The 4th of July.

I could never guess what to expect, I never knew whether I would hurt you by celebrating or whether I should just carry on with it as I have before and so that's what I do. I make the world know that's my day and I pray that it's been long enough for you to understand I don't intend to remind you of that hurtful time. In my eyes it was the day when something new began. By breaking away from you I finally allowed for us to get closer, you know what I mean? Probably not but I tried to explain that to you on so many occasions Iggy, it's unreal you still need me to say it. I never left you.

I am a free man; the land of the free and the brave and really Arthur, would you have it any other way? You know it as well as I do you want someone who's strong and won't bend down to anyone else's will, even if this will may be yours. However, believe me, if there is anything I could do, anything to make the 4th of July more bearable while staying true to myself, I would.

I am no longer surprised by the burning smell in my kitchen in my house in DC. I mean, come on baby. We've been together for most part of last century, but really, trying to poison me on my birthday of all days is kinda nasty, even for you. This time however it's different because I swear I could smell the sweetest scent of cake in the air earlier. (Oh Artie, if people knew how well you could bake! I have no idea how you can make all those delicious cakes and yet burn a toast.) Still, the air is filled with the burning stench and the smoke is slowly coming out of the oven making the smoke detectors go crazy, the sound making the walls shiver.

You're at your sweetest when you swear and run around the kitchen, those British insults sounding incredibly cute as you grab the gloves and get the once great cake out of the oven, now burnt crisp. Your eyes water and the alarm doesn't stop ringing. Eventually you put the baking tray down allowing for me to sweep you up in my arm. You don't need to apologise doll, I know you were making that cake for me and while you're weeping into my shoulder (like a real man mind you, loud but without any demand for pity), making my shirt wet, I try so very hard to hide my laugh from you.

xxx

So many people told me that you're not perfect. So many people tried to put me off pursuing you and they have no idea that I already know what they want to tell me. I know everything, all the flaws that others think I'm oblivious to.

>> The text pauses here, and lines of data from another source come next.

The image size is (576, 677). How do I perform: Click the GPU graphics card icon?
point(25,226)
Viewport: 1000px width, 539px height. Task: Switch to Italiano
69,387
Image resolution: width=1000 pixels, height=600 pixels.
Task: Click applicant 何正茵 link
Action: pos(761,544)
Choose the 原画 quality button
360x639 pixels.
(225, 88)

I know you can snore late at night and I know that you get angry over the smallest of things. I know what it's like to be kicked out of the house for no reason and how to apologise when I haven't done anything wrong... and let me tell you that as annoying as it may be, I want you this way. I couldn't have gotten any luckier than this, having you the way you are is all I could have asked for.

I know there are times when you try to be everything I want you to be and I don't think you realise that when you are just that every moment of every day because you're Arthur, you're England and, damn baby, you're mine.

xxx

So now, when you're sitting next to me, your head resting on my shoulder I'm so very content. I love listening to you breathe and see your face, so much like an angel as you're falling asleep. I want to move my arm because, hell it's already dead numb but it would be blasphemy to wake you up and so I don't do anything but enjoy this short moment, look down at your face and ignore whatever may happen in the next hour because now, I'm with you.